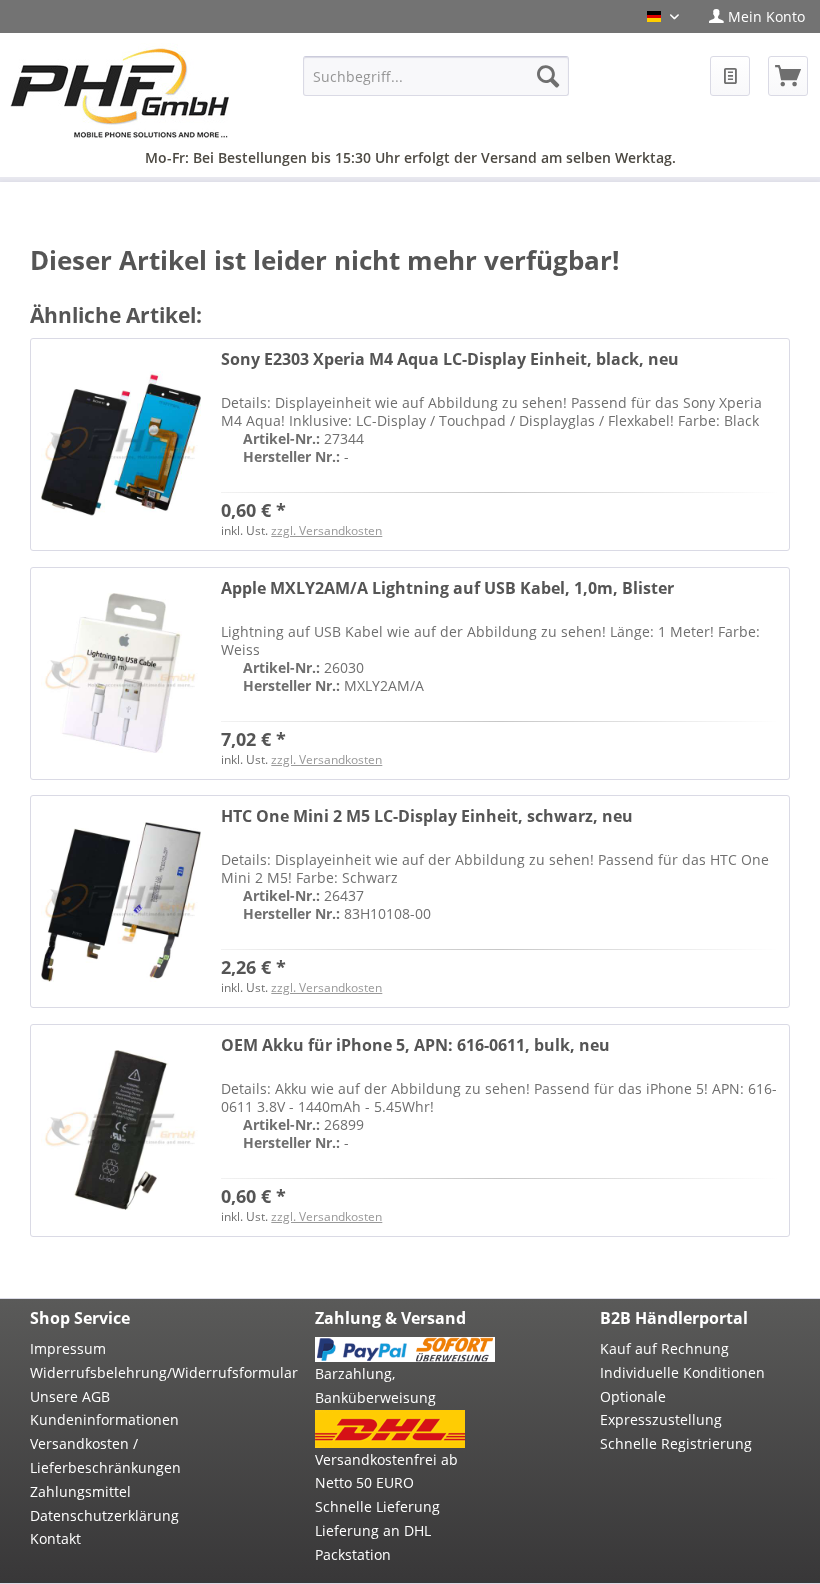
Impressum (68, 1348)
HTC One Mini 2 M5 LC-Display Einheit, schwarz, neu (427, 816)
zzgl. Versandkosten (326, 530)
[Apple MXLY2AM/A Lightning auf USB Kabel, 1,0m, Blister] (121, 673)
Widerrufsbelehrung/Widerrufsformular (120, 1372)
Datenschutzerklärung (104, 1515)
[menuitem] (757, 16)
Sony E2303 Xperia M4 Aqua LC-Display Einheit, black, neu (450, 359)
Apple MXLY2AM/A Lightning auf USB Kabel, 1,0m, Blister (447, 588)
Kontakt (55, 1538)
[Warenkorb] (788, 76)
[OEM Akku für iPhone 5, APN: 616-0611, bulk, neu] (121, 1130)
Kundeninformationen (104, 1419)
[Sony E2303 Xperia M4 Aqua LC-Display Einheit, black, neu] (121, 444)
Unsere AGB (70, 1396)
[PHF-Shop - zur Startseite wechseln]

WHAT NEEDS TO BE DONE = Each line from the one containing "[Apple MXLY2AM/A Lightning" through the end of the material must be returned exactly; no other line should appear.

EXERCISE ANSWER =
[Apple MXLY2AM/A Lightning auf USB Kabel, 1,0m, Blister] (121, 673)
Widerrufsbelehrung/Widerrufsformular (120, 1372)
Datenschutzerklärung (104, 1515)
[menuitem] (757, 16)
Sony E2303 Xperia M4 Aqua LC-Display Einheit, black, neu (450, 359)
Apple MXLY2AM/A Lightning auf USB Kabel, 1,0m, Blister (447, 588)
Kontakt (55, 1538)
[Warenkorb] (788, 76)
[OEM Akku für iPhone 5, APN: 616-0611, bulk, neu] (121, 1130)
Kundeninformationen (104, 1419)
[Sony E2303 Xperia M4 Aqua LC-Display Einheit, black, neu] (121, 444)
Unsere AGB (70, 1396)
[PHF-Shop - zur Startseite wechseln]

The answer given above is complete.